Do programming language compilers first translate to assembly or directly to machine code?

I'm primarily interested in popular and widely used compilers, such as gcc. But if things are done differently with different compilers, I'd like to know that, too.

Taking gcc as an example, does it compile a short program written in C directly to machine code, or does it first translate it to human-readable assembly, and only then uses an (in-built?) assembler to translate the assembly program into binary, machine code -- a series of instructions to the CPU?

Is using assembly code to create a binary executable a significantly expensive operation? Or is it a relatively simple and quick thing to do?

(Let's assume we're dealing with only the x86 family of processors, and all programs are written for Linux.)


gcc actually produces assembler and assembles it using the as assembler. Not all compilers do this - the MS compilers produce object code directly, though you can make them generate assembler output. Translating assembler to object code is a pretty simple process, at least compared with compilation.

Some compilers produce other high-level language code as their output - for example, cfront, the first C++ compiler produced C as its output which was then compiled by a C compiler.

Note that neither direct compilation or assembly actually produce an executable. That is done by the linker, which takes the various object code files produced by compilation/assembly, resolves all the names they contain and produces the final executable binary.


Almost all compilers, including gcc, produce assembly code because it's easier---both to produce and to debug the compiler. The major exceptions are usually just-in-time compilers or interactive compilers, whose authors don't want the performance overhead or the hassle of forking a whole process to run the assembler. Some interesting examples include

  • Standard ML of New Jersey, which runs interactively and compiles every expression on the fly.
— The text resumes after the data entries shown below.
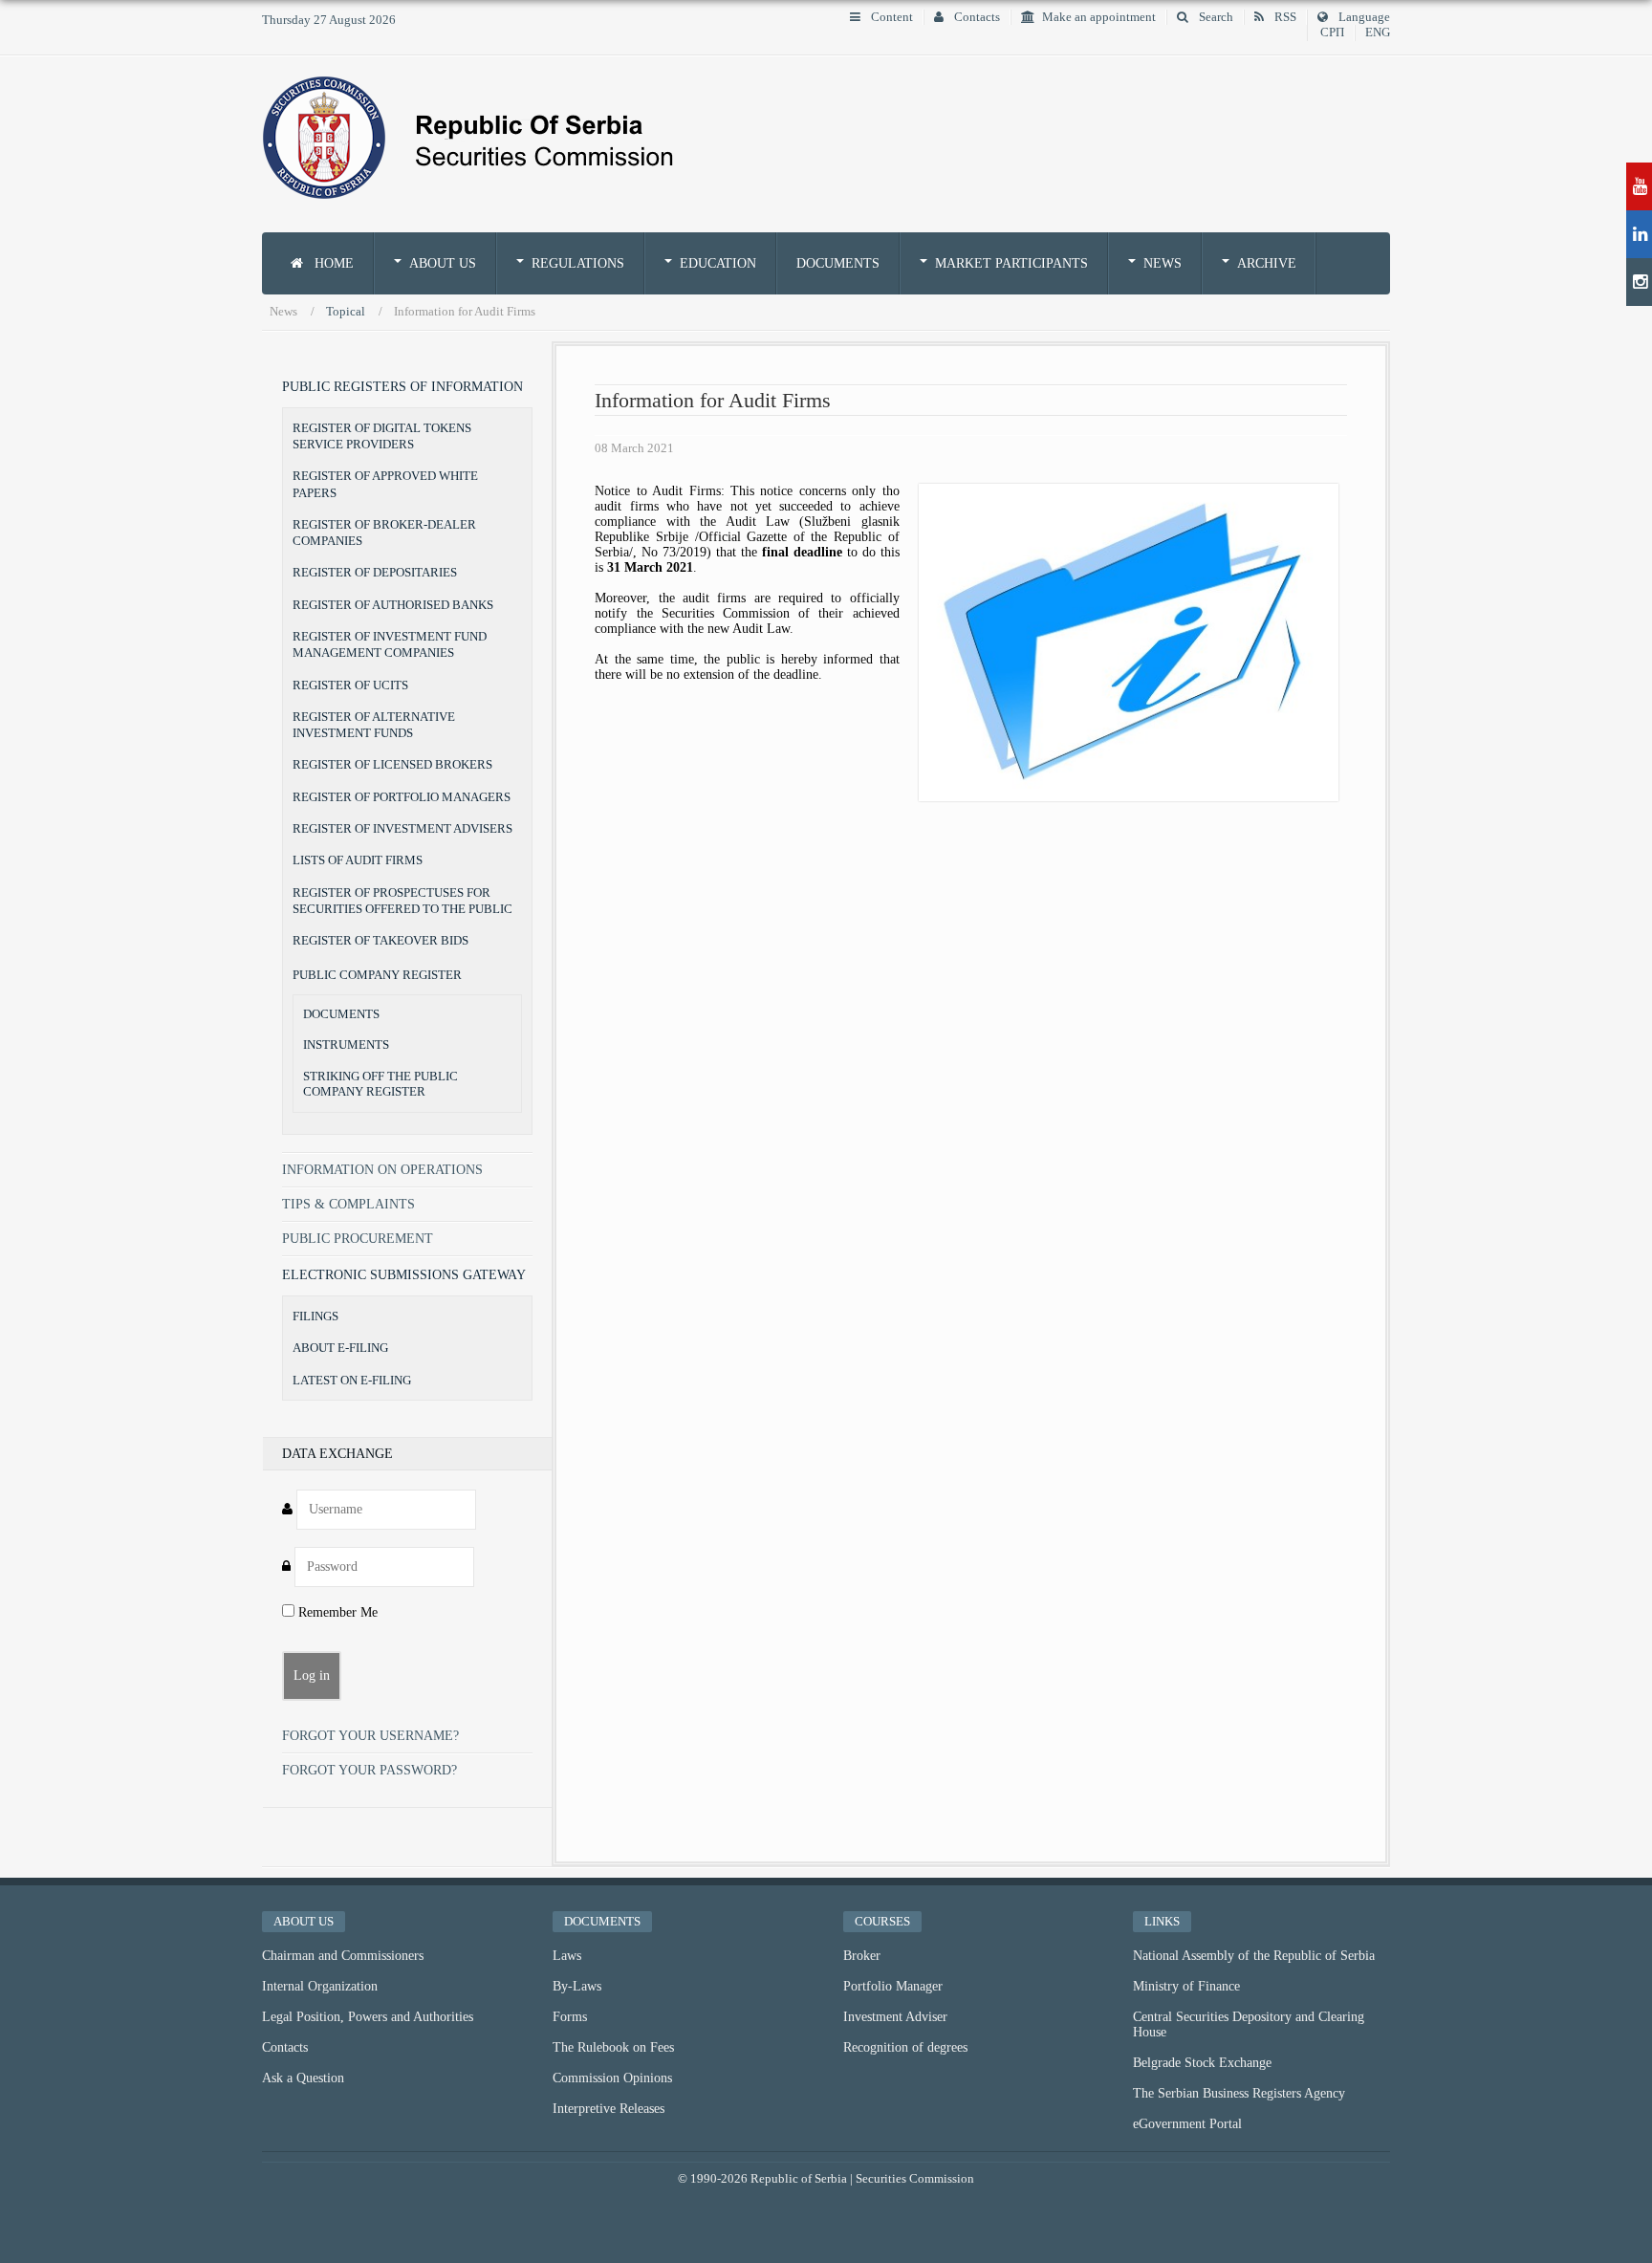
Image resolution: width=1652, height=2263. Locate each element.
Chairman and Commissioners (343, 1955)
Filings (315, 1316)
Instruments (346, 1045)
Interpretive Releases (608, 2108)
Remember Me (336, 1612)
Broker (861, 1955)
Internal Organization (320, 1986)
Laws (567, 1955)
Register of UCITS (350, 685)
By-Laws (577, 1986)
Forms (570, 2017)
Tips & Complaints (348, 1204)
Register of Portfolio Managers (402, 797)
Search (1214, 17)
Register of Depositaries (375, 572)
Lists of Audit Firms (358, 860)
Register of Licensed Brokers (392, 764)
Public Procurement (357, 1238)
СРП (1332, 32)
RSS (1284, 17)
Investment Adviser (895, 2017)
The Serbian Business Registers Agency (1239, 2093)
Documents (838, 263)
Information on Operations (382, 1170)
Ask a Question (303, 2078)
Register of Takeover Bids (380, 940)
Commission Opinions (612, 2078)
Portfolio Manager (893, 1986)
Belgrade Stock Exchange (1202, 2063)
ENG (1377, 32)
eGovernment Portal (1187, 2124)
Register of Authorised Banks (393, 605)
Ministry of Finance (1186, 1986)
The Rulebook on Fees (613, 2047)
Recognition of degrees (905, 2047)
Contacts (975, 17)
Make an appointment (1099, 17)
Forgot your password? (369, 1770)
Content (890, 17)
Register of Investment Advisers (402, 828)
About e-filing (340, 1347)
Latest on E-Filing (352, 1380)
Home (332, 263)
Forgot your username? (370, 1736)
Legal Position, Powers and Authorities (367, 2017)
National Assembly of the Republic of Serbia (1254, 1955)
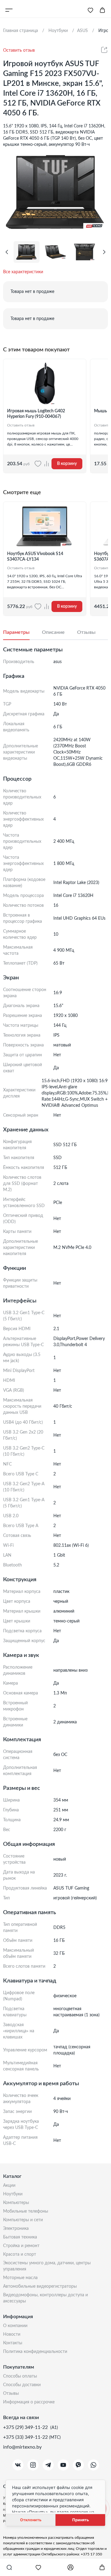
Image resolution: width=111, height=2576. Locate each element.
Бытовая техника (20, 2237)
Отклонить (30, 2520)
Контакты (12, 2343)
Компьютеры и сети (23, 2220)
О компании (15, 2326)
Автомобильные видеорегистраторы (40, 2286)
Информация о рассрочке (29, 2402)
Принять (80, 2520)
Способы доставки (22, 2385)
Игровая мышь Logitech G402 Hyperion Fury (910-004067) (36, 414)
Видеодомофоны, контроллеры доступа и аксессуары (45, 2298)
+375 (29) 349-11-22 (26, 2427)
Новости (11, 2334)
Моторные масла (20, 2278)
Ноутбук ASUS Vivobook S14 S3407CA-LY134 (35, 557)
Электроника (16, 2228)
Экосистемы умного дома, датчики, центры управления (47, 2266)
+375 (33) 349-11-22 (26, 2437)
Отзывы (11, 2393)
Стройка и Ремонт (21, 2246)
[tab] (22, 632)
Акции (9, 2185)
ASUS (82, 31)
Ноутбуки (13, 2194)
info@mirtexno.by (22, 2447)
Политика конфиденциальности (35, 2352)
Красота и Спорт (19, 2254)
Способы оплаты (20, 2376)
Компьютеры (16, 2203)
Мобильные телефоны (25, 2211)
  • The tinycc compiler, which is designed to be fast enough to compile, load, and run a C script in well under 100 milliseconds, and therefore doesn't want the overhead of calling the assembler and linker.

What these cases have in common is a desire for "instantaneous" response. Assemblers and linkers are plenty fast, but not quite good enough for interactive response. Yet.

There are also a large family of languages, such as Smalltalk, Java, and Lua, which compile to bytecode, not assembly code, but whose implementations may later translate that bytecode directly to machine code without benefit of an assembler.

(Footnote: in the early 1990s, Mary Fernandez and I wrote the New Jersey Machine Code Toolkit, for which the code is online, which generates C libraries that compiler writers can use to bypass the standard assembler and linker. Mary used it to roughly double the speed of her optimizing linker when generating a.out. If you don't write to disk, speedups are even greater...)


GCC compiles to assembler. Some other compilers don't. For example, LLVM-GCC compiles to LLVM-assembly or LLVM-bytecode, which is then compiled to machine code. Almost all compilers have some sort of internal representation, LLVM-GCC use LLVM, and, IIRC, GCC uses something called GIMPLE.


According to chapter 2 of Introduction to Reverse Engineering Software (by Mike Perry and Nasko Oskov), both gcc and cl.exe (the back end compiler for MSVC++) have the -S switch you can use to output the assembly that each compiler produces.

You can also run gcc in verbose mode (gcc -v) to get a list of commands that it executes to see what it's doing behind the scenes.